With this consideration above, the authors conducted an additional analysis using the data investigated and made open by J.A.G. Japan^{5} displayed in Fig. 2. This dataset has the data of initial symptom and those of confirmed positivity (as of April 12). As the date of initial symptom was not identified for every patient, this data showed only the identified data, meanwhile, satisfactorily statistical distribution was exhibited. The authors superimposed the Gaussian distribution onto this data (where × is the difference between dates of initial symptom and confirmed positivity). Although this distribution model was not completely concordant with the data and there might exist some other better distribution which fits more, it was shown that there are 4 to 5 days of difference between the dates of initial symptom and confirmed positivity. It could be reasonable to use the confirmed positivity data on April 5 to be compared with LINE questionnaire data on March 31 to April 1.

Fig. 3 displayed the accumulated number of confirmed positivity on April 5 per prefecture, divided by the population obtained from the National Survey 2015. It shows the fact that the rates of COVID-19 positivity varies largely with each prefecture. As the next step, the authors investigated the correlation between the distribution of positivity rate per prefecture and that of high-fever rate.

## IV. DATA ANALYSIS AND ESTIMATED TRUE NUMBER OF THE INFECTED

Fig. 4. is the scatter graphic setting the accumulated number of confirmed positivity divided by population on April 5 as horizontal axis and ratio of number of people declaring high-fever over the number of total responders as vertical axis. The data from 4 prefectures shown as × in the figure, i.e. Tottori/Okinawa/Hokkaido/Fukui, from left to right) were apart from those of the other 43 prefectures. Putting Hokkaido aside, the 3 prefectures have smaller populations and incidental increase of infection and/or high-fever might arise. It was not quite explicable that Hokkaido is out of the general order, however, its vast surface area and extremely low population density other than Sapporo and some other outstanding cities might influence and its comparison with other prefectures remains challenging. At any rate, as excluding the extraordinary observation data is a common statistical technique, the authors decided to use the remaining 43 prefectures. As a further note, Tokyo, which has a combination of high accumulated number of the positivity and high rate of high-fever, with the thoughts that the population is large enough not to be excluded, the authors dare not exclude and continue to use this despite its plot on the graphic.

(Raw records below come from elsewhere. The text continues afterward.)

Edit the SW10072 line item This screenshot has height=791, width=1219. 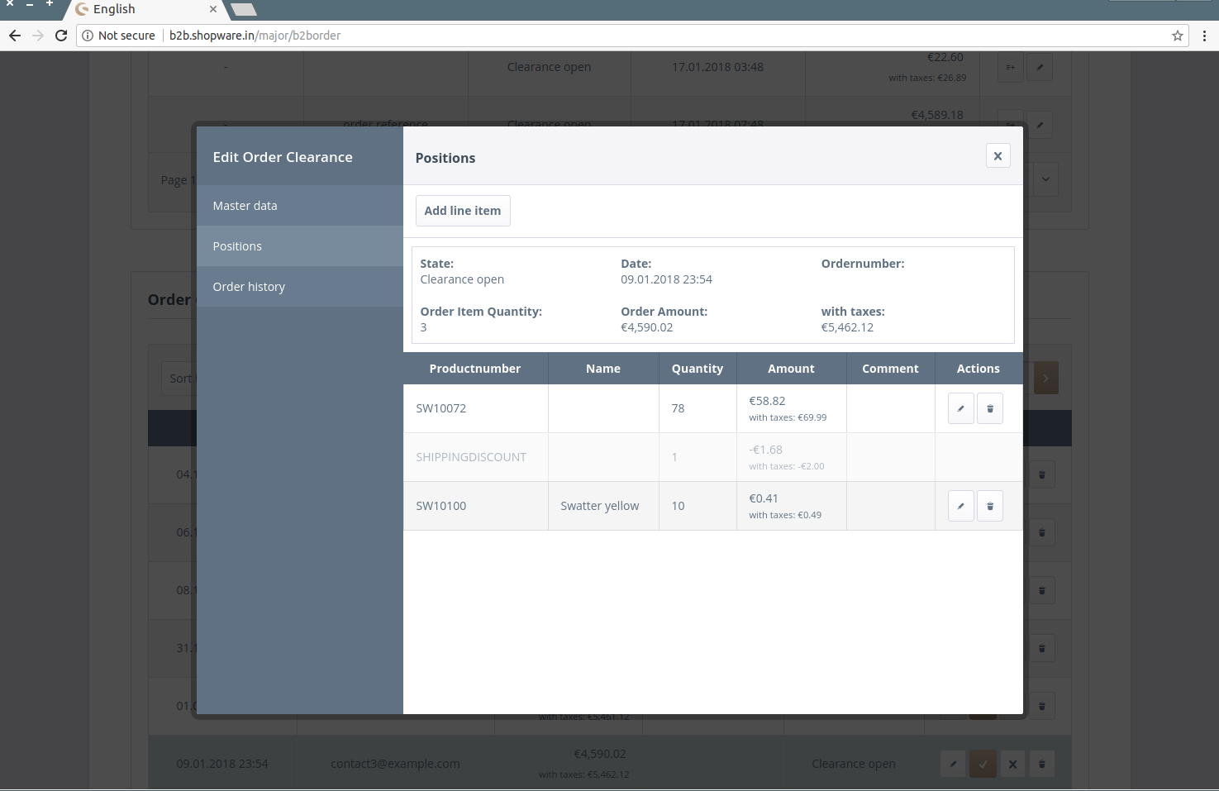(x=960, y=408)
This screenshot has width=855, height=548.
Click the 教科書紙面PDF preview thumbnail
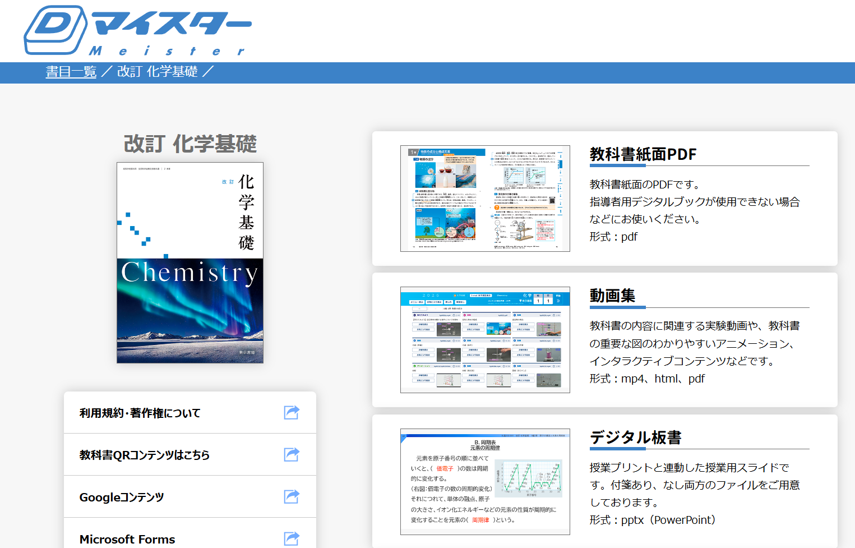tap(485, 199)
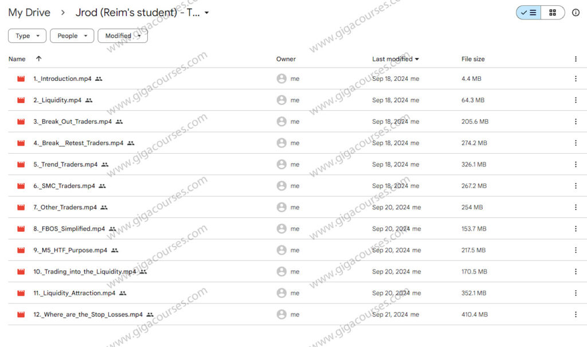The height and width of the screenshot is (347, 587).
Task: Click the owner avatar for 7._Other_Traders.mp4
Action: tap(281, 208)
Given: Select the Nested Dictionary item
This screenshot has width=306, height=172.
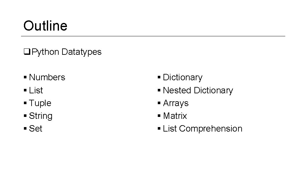Looking at the screenshot, I should (x=198, y=90).
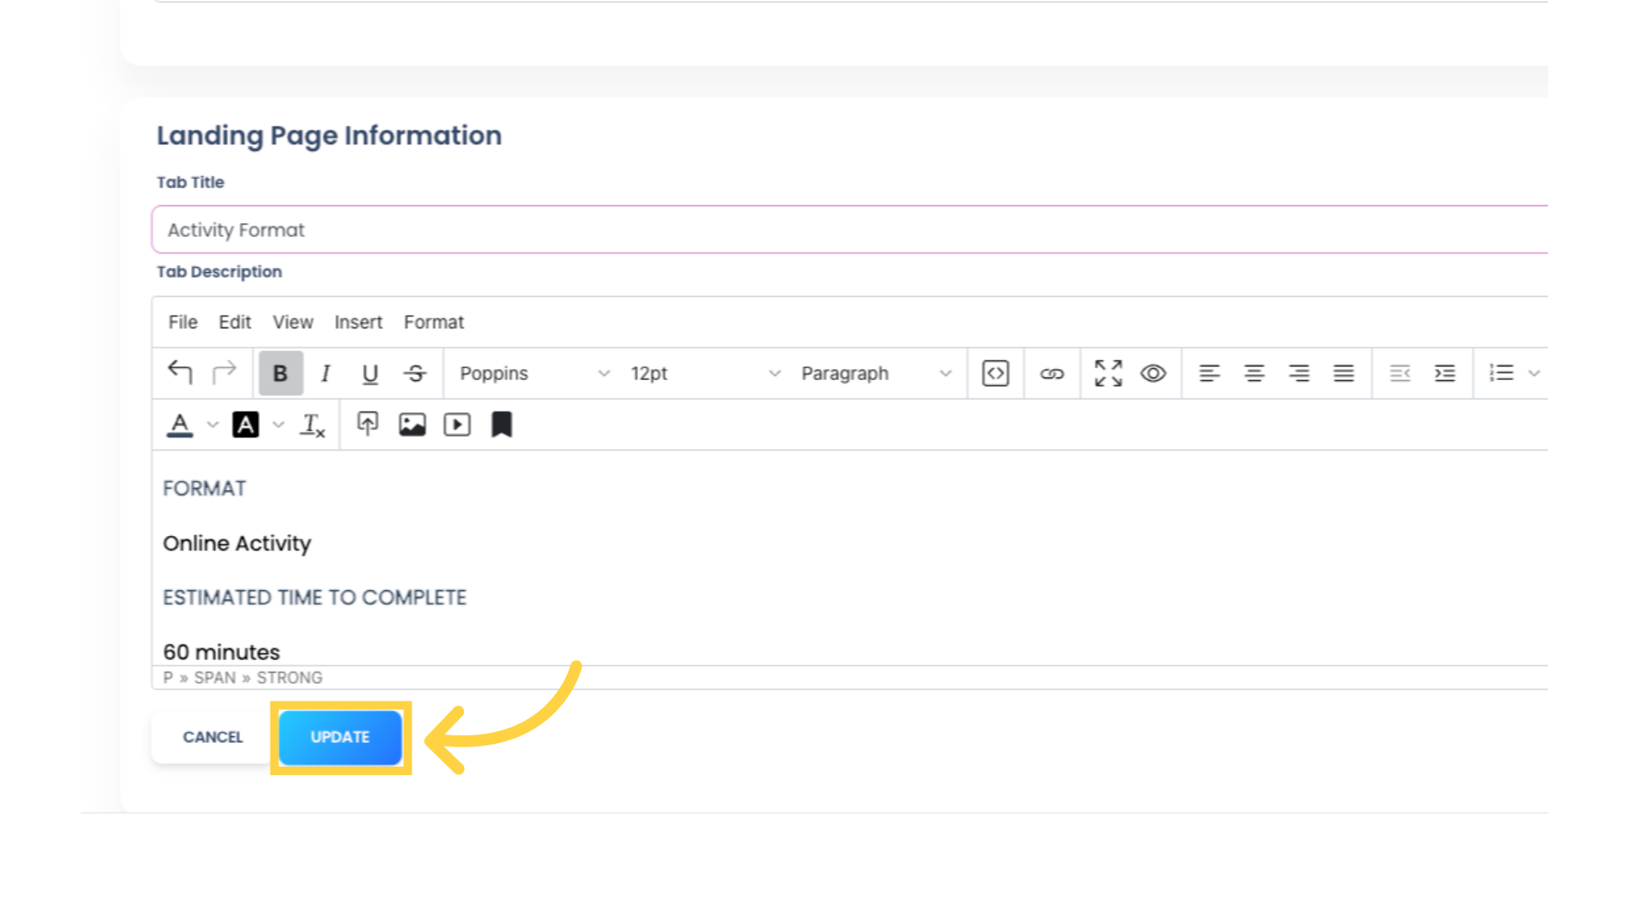Toggle the preview eye icon
This screenshot has width=1629, height=916.
coord(1154,372)
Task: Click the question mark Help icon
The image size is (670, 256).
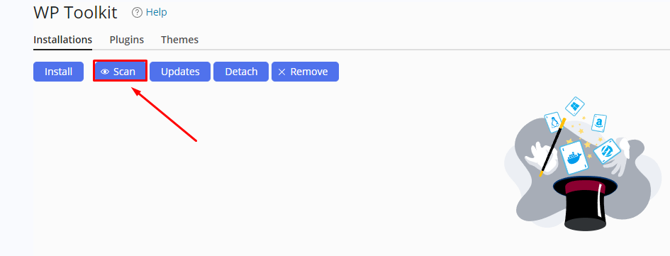Action: pos(137,13)
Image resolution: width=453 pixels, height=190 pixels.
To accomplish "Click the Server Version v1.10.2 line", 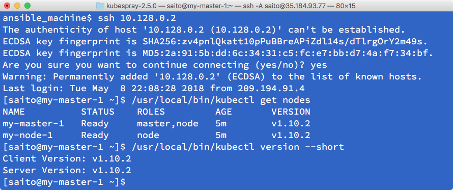I will [67, 170].
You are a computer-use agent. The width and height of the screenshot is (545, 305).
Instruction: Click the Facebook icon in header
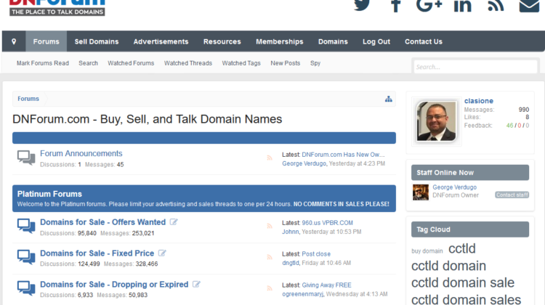click(x=396, y=5)
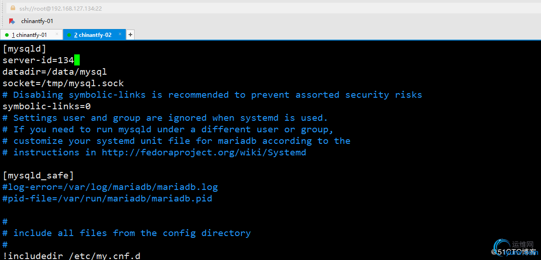Click the #log-error mariadb.log line
This screenshot has height=260, width=541.
(110, 187)
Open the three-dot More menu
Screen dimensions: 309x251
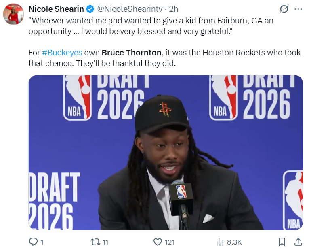pos(298,9)
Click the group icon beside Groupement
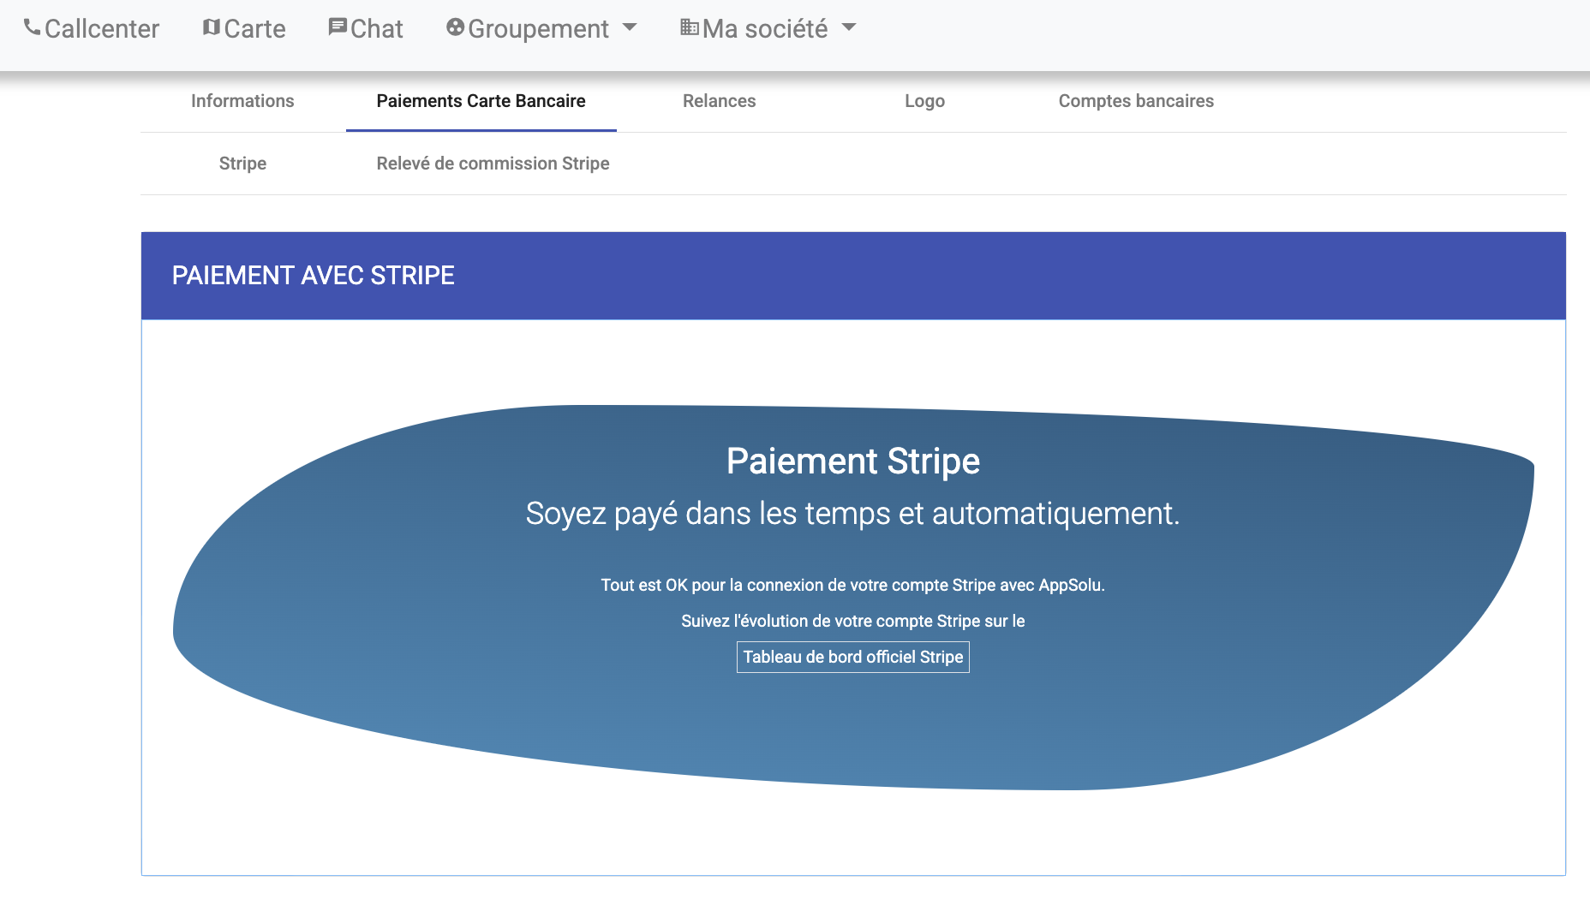This screenshot has height=899, width=1590. tap(455, 27)
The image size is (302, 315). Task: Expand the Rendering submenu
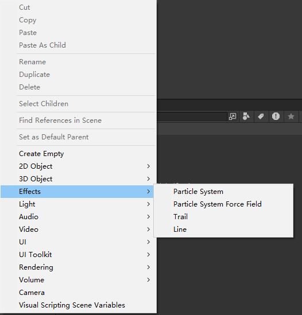[79, 267]
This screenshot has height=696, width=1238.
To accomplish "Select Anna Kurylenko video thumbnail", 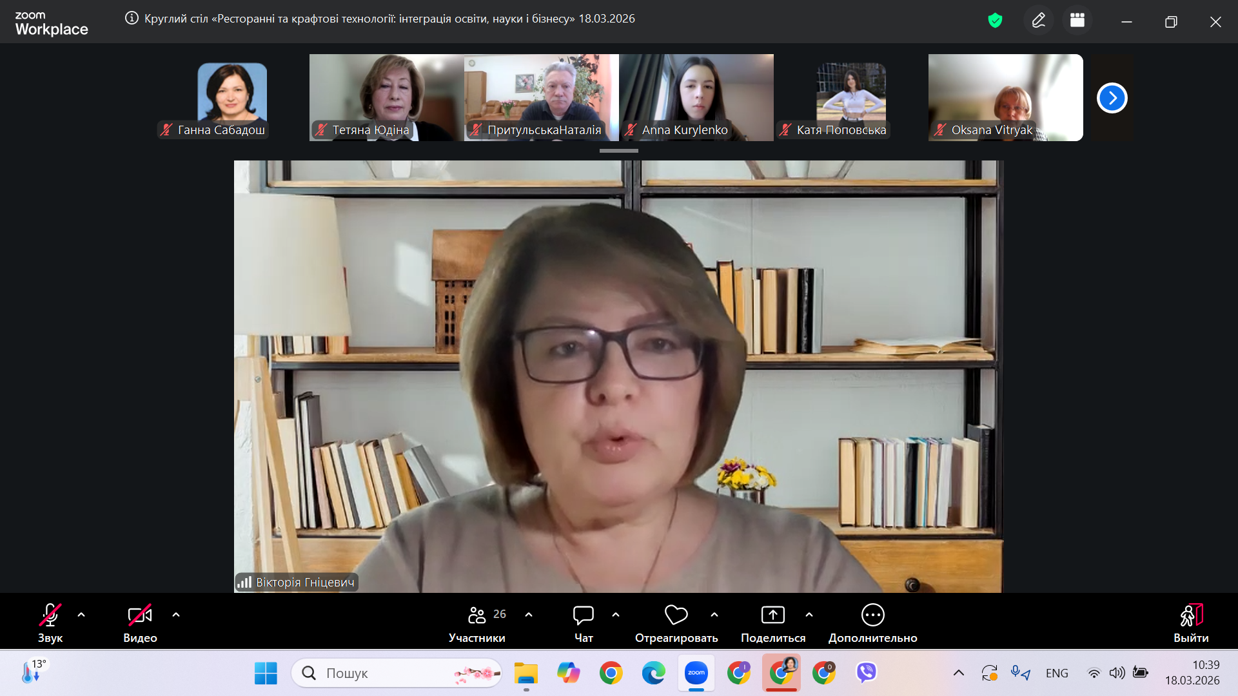I will 696,97.
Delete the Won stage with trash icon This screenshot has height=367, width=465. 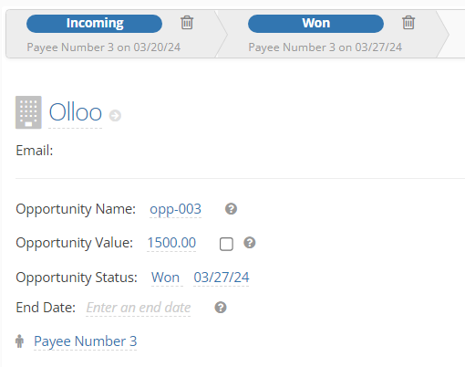click(408, 23)
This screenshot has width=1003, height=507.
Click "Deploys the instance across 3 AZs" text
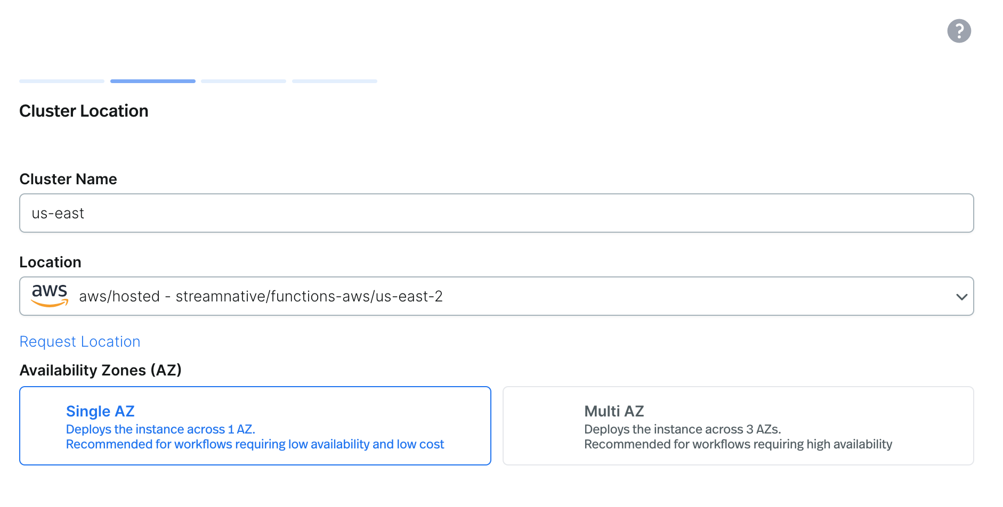tap(682, 429)
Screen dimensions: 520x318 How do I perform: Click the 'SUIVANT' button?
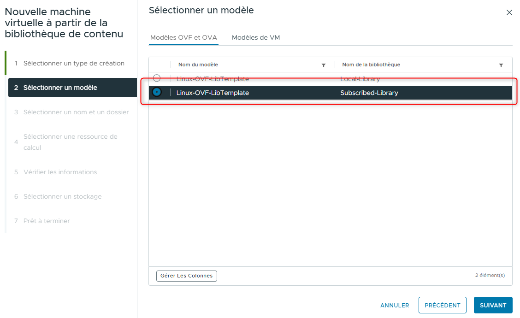(493, 305)
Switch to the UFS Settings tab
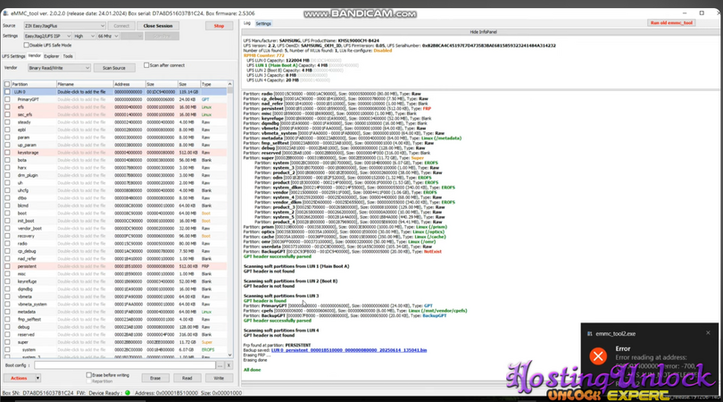 click(13, 56)
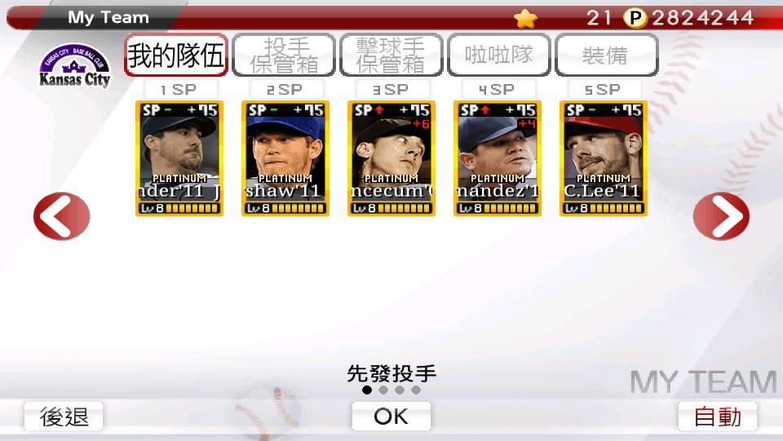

Pearson’s correlation coefficient *r* between ⟨ratios of accumulated positivity over population for 43 prefectures⟩ (%) and ⟨ratios of high-fever people over questionnaire responders for 43 prefectures⟩ (%) was calculated as *r* = 0.55. This means that the rate of PCR positivity and high-fever rate by LINE had an explicit correlation, showing the linearity with the slope of 6.35 and the intercept of 0.082 calculated by the least square method. Furthermore, the analysis with statsmodels library^{8} proved that the slope values range 3.32-9.98 and the intercept values 0.074-0.090 with the significance level of 0.05. The lines with these values were displayed by dotted blue lines in Fig. 5. As a note, if all the 47 prefectures were taken into the calculation, the correlation coefficient was as low as 0.28. With this value, while the use of data from all 47 prefectures seems inappropriate for the purpose of this paper, the authors could still confirm the relationship between these two ratios.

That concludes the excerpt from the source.